Pour bien souligner l’anniversaire de François, à part les cigales, le temps magnifique, l’invitation inopinée de Monique et le 5:55, il est arrivé ceci : je marche dans mon quartier de Notre-Dame-de-Grâce. Qu’est-ce qui passe au même moment dans un grand mouvement d’ailes majestueuses ? Un héron. J’en vois à l’occasion à la campagne, mais jamais à Montréal.
Ce matin, j’ai marché en compagnie de mes amies les cigales. Elles semblaient de fort bonne humeur parce qu’elles placotaient en masse. Rendue aux environs de Décarie, je rencontre Alfredo, le tailleur. Il me dit avec son accent habituel :
– Lyndâ, tu es donc bien belle ce matin (il veut me garder comme cliente).
Évidemment, la phrase aurait été plus absolue sans les deux derniers mots, mais quand même. Je lui dis, vêtue d’un pantalon qu’il a refait pour moi :
– Vous voyez Alfredo, je porte votre travail (je veux qu’il me redise que je suis belle, absolu ou pas).

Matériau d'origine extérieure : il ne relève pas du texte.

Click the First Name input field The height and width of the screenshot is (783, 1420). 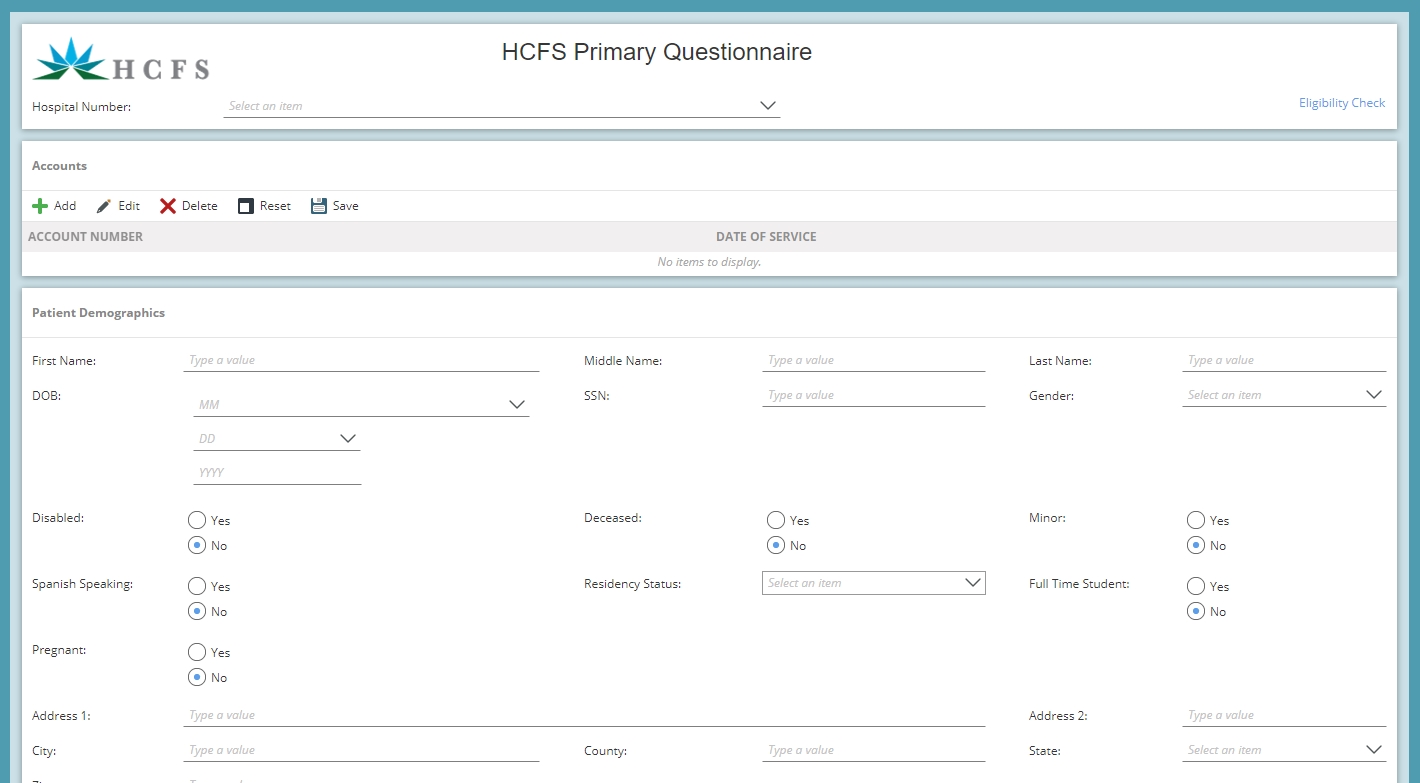(x=361, y=360)
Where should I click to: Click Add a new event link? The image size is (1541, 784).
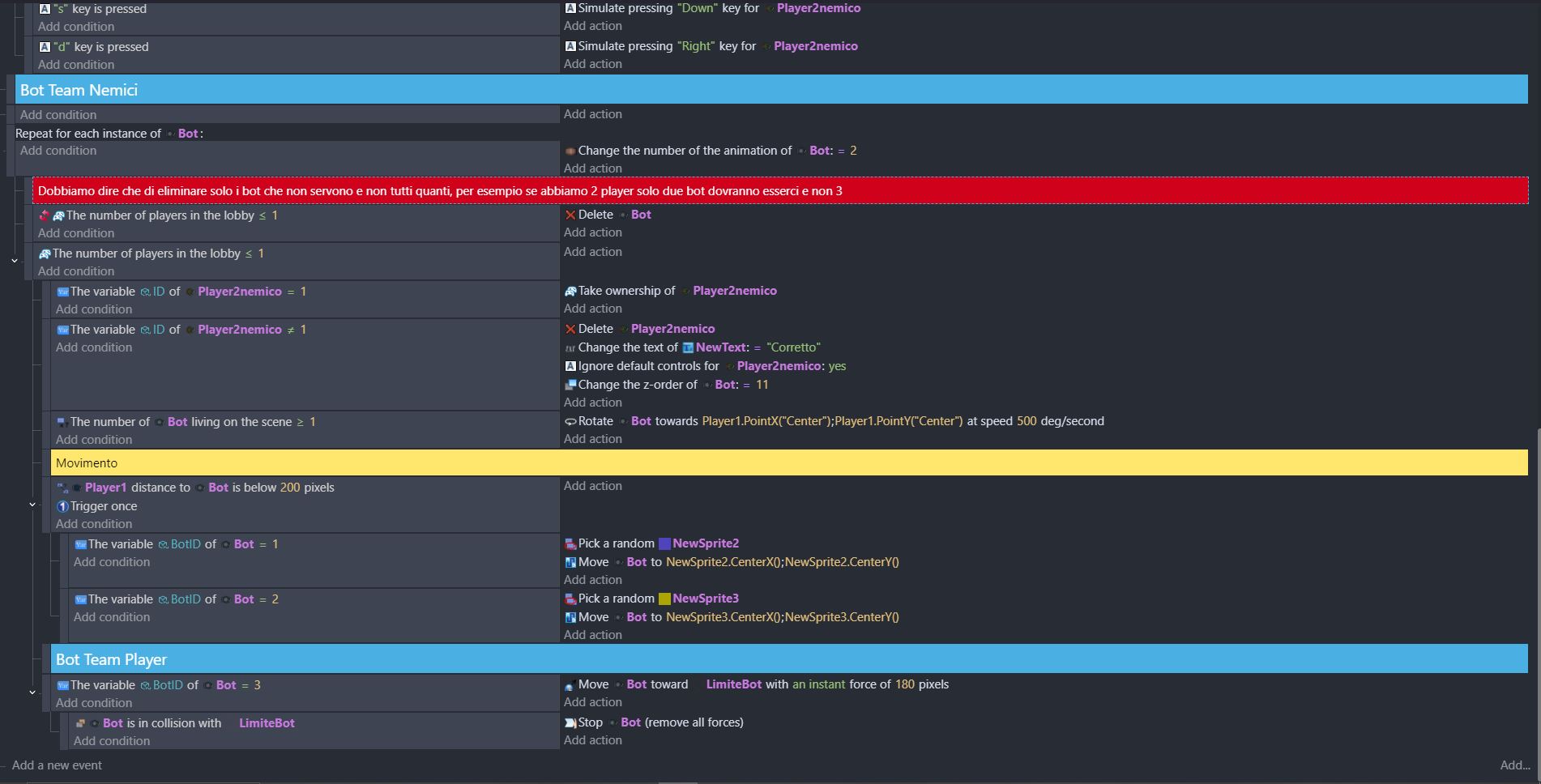[57, 765]
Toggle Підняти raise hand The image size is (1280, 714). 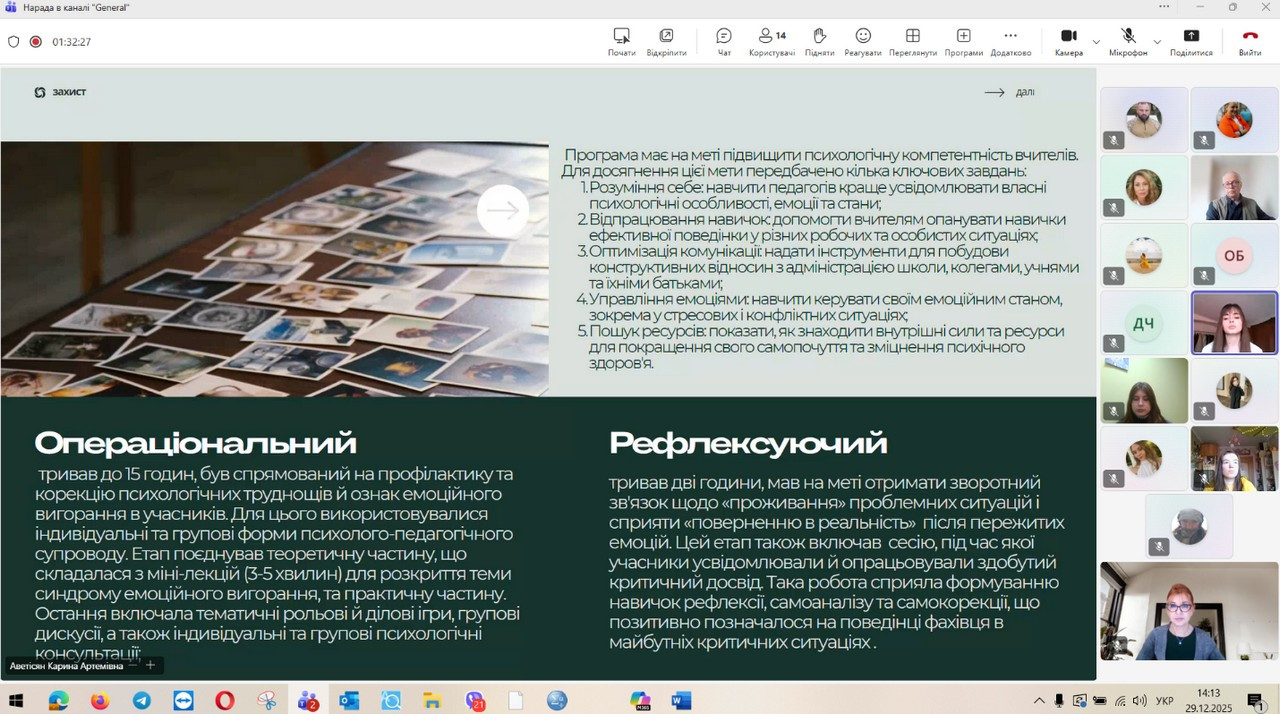coord(819,41)
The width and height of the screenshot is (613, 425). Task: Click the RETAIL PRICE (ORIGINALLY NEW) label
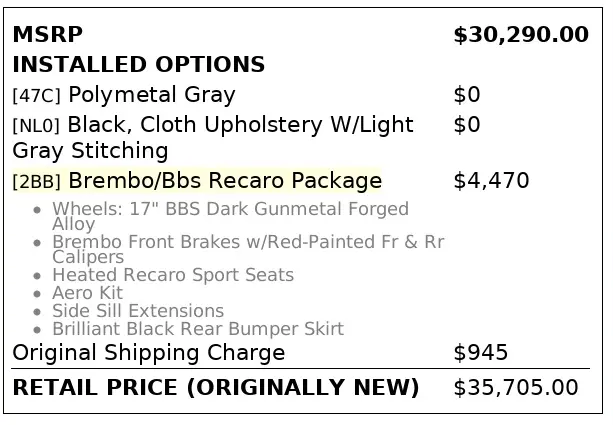click(215, 388)
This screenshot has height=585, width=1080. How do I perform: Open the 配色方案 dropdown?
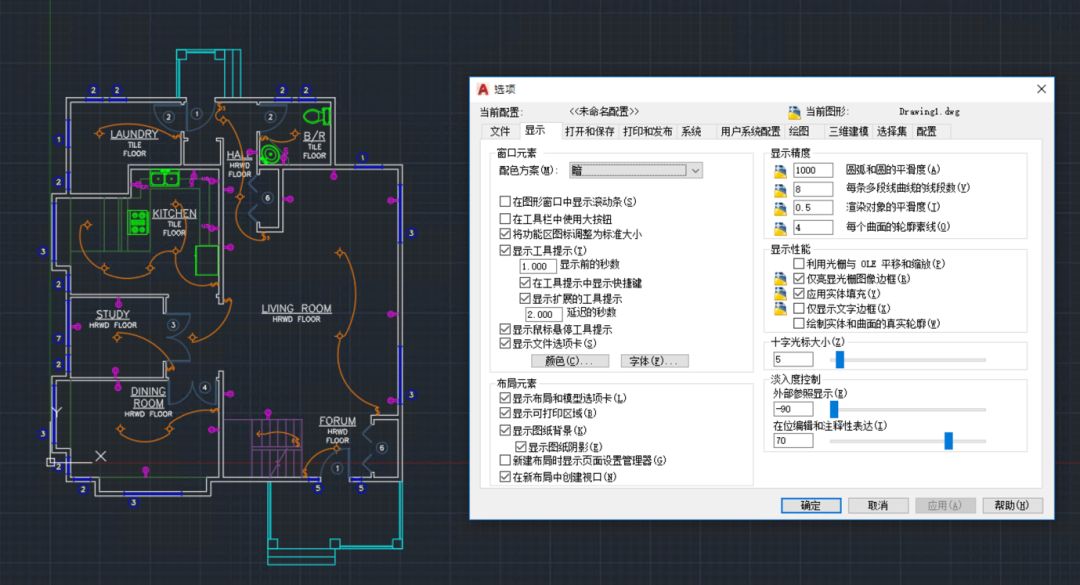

Ma patronne m’a annoncé hier que j’allais changer de bureau. Le mien est tout petit, tapissé d’œuvres d’Emmanuelle, pas de fenêtre mais j’y suis extrêmement bien. Le prochain sera plus grand m’informe-t-on, mais nous y serons deux. Ma future collègue de bureau, appelons-la Ludwika pour les besoins de l’anonymat, l’a déjà vu et désire me le montrer. Je lui réponds que j’aimerais mieux avoir la surprise et ne rien voir d’ici le déménagement, mais en même temps nous sortons d’une réunion, nous sommes quasiment sur le chemin du bureau en question, alors nous y allons. Ludwika m’explique qu’il est plein sud, très ensoleillé –donc il y a des fenêtres !–, la vue donne sur le boisé non loin des résidences, il est climatisé –ce n’est pas le cas de tous les bureaux à l’Université. Rien que des choses positives, finalement. Mais ce qui est plus positif encore, c’est que le bureau est situé au bout d’un corridor qui donne sur une porte, je suis dehors en moins d’une minute si je dévale les escaliers, quel sentiment de liberté ! Bien entendu, en tout changement, on gagne et on perd. Je gagne la liberté, quoique j’en avais pas mal. Je perds les pieds nus sur le tapis, car le nouveau bureau a un plancher de terrazo. Je perds les remarques des collègues à l’effet que je vais attraper des verrues plantaires en marchant pieds nus sur le tapis. Je perds la quarantaine de collègues, justement, nous ne serons que quatre, là-haut, dans la zone libre.